__WORKING DATA__
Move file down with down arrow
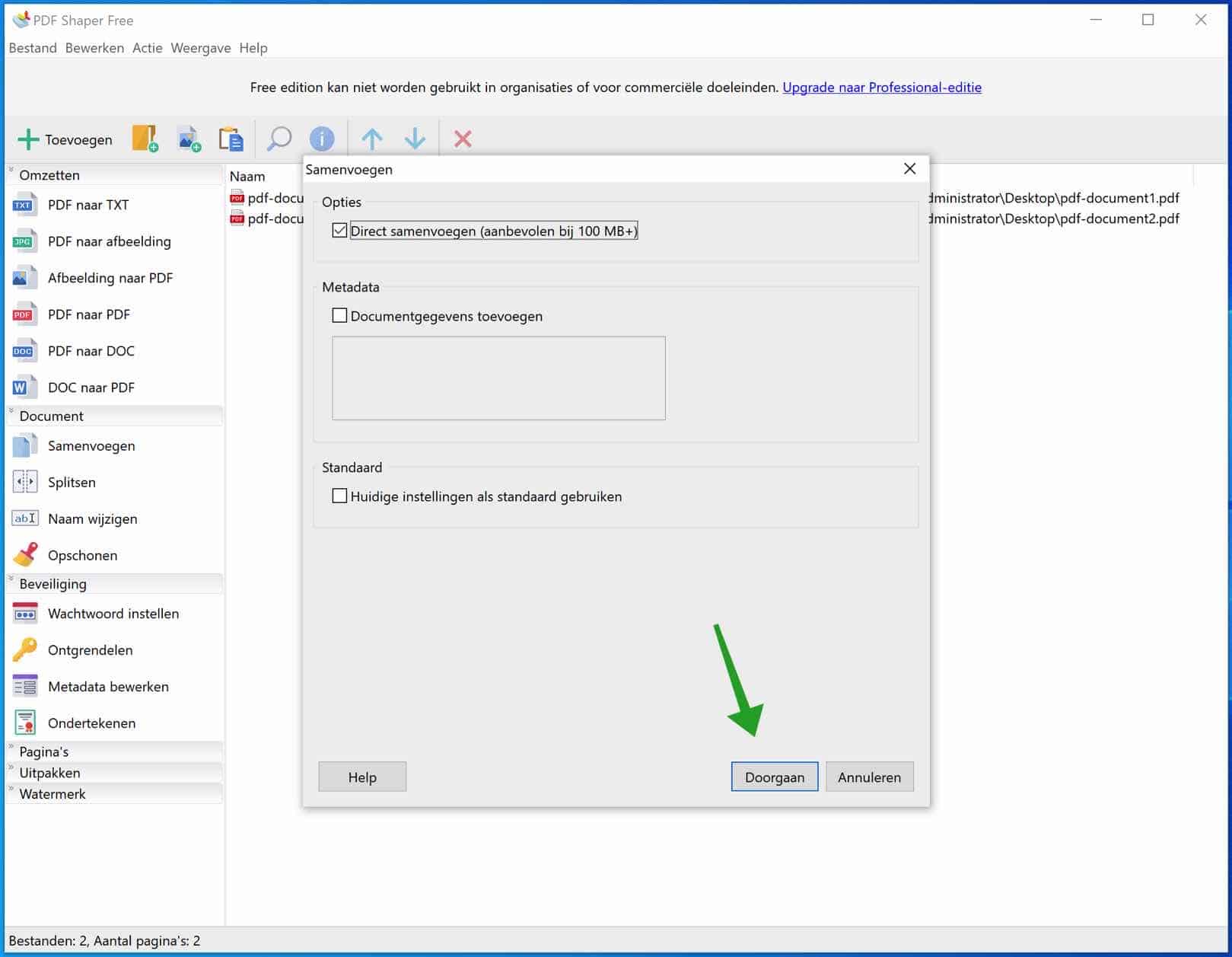The image size is (1232, 957). pos(415,139)
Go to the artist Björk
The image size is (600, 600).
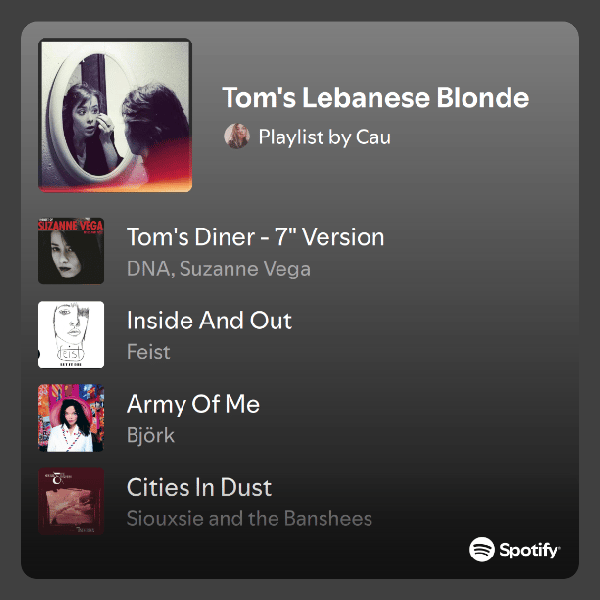(151, 435)
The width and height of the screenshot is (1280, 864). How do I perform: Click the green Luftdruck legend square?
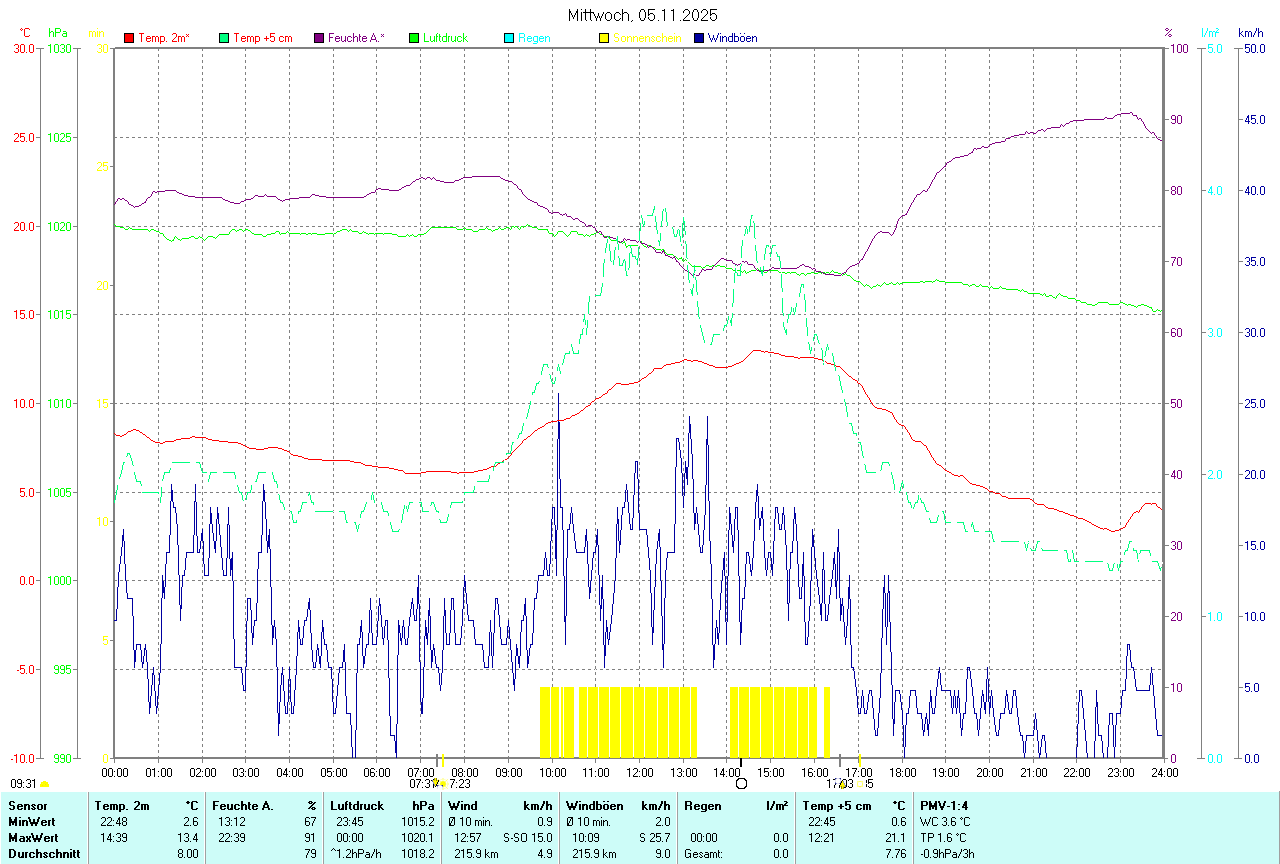414,38
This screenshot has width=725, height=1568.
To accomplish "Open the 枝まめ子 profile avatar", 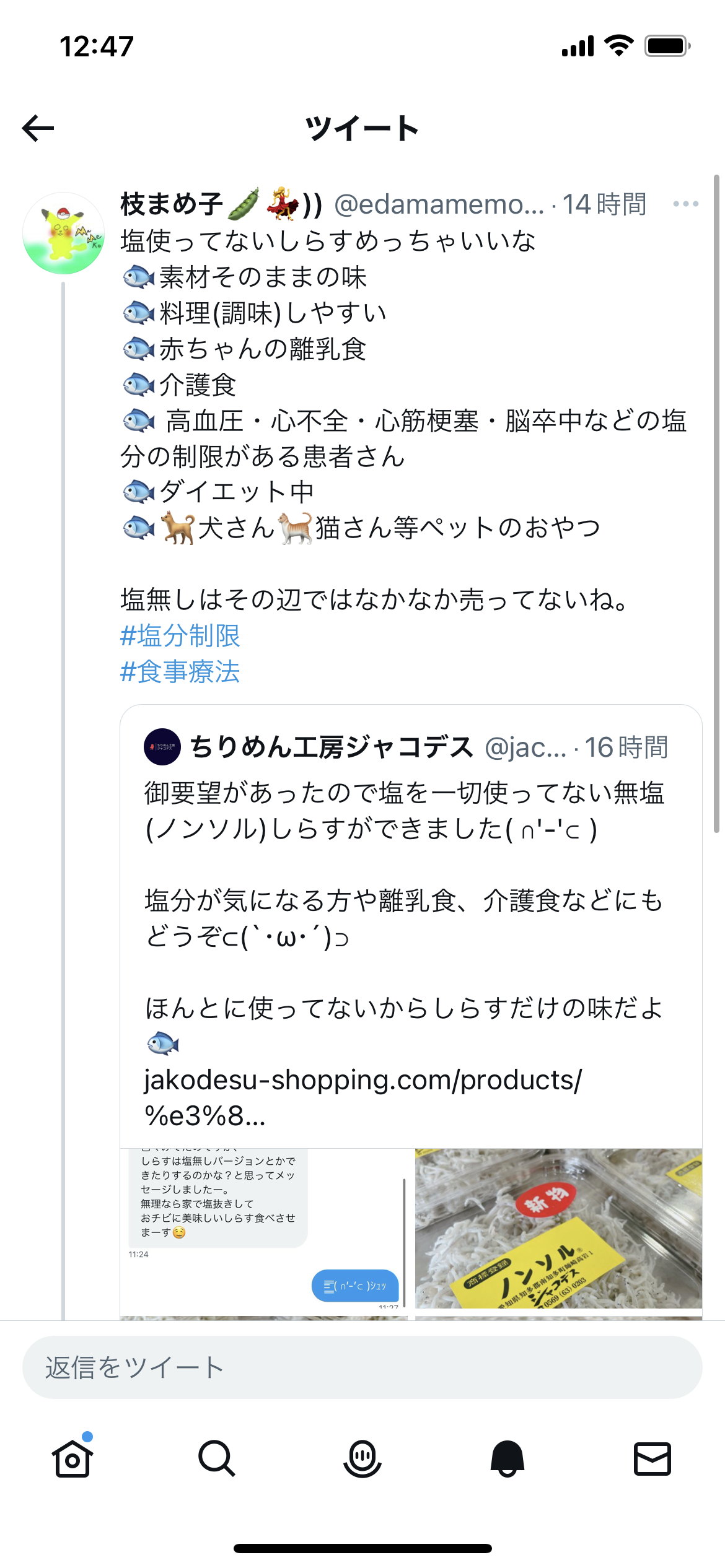I will pyautogui.click(x=63, y=233).

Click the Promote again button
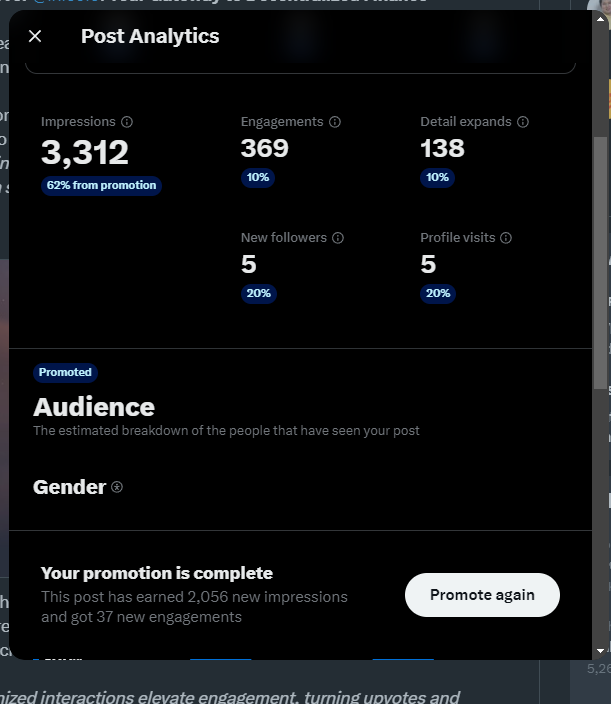[x=482, y=594]
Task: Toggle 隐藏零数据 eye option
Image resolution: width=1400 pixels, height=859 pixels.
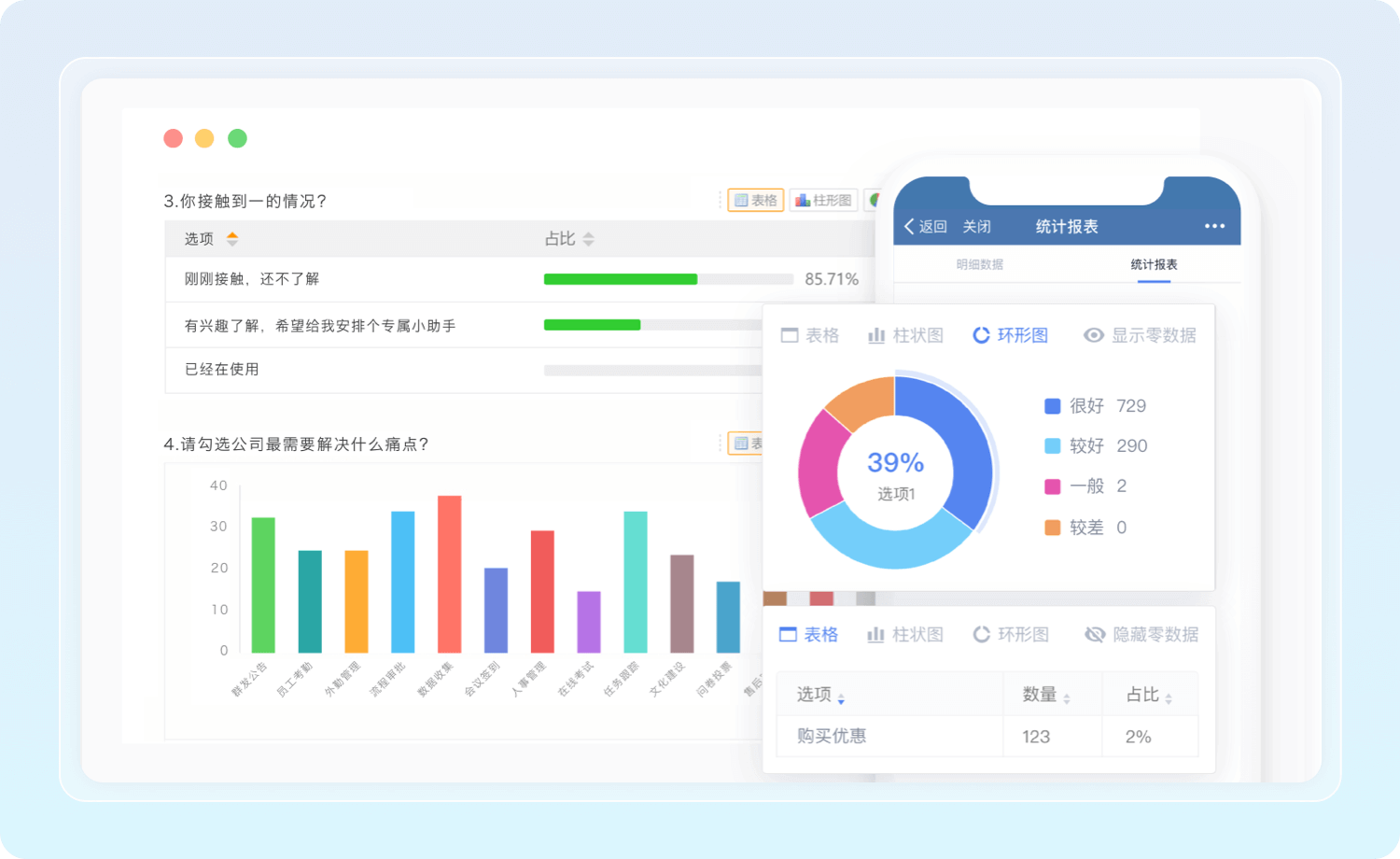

__WHAT THE EXERCISE ASKS__
The required answer is an exact copy of the lines from the one containing "Task: Toggle 隐藏零数据 eye option" through the last line of the material, with the pictures removed.

__SOLUTION TO THIS TASK__
Task: Toggle 隐藏零数据 eye option
Image resolution: width=1400 pixels, height=859 pixels.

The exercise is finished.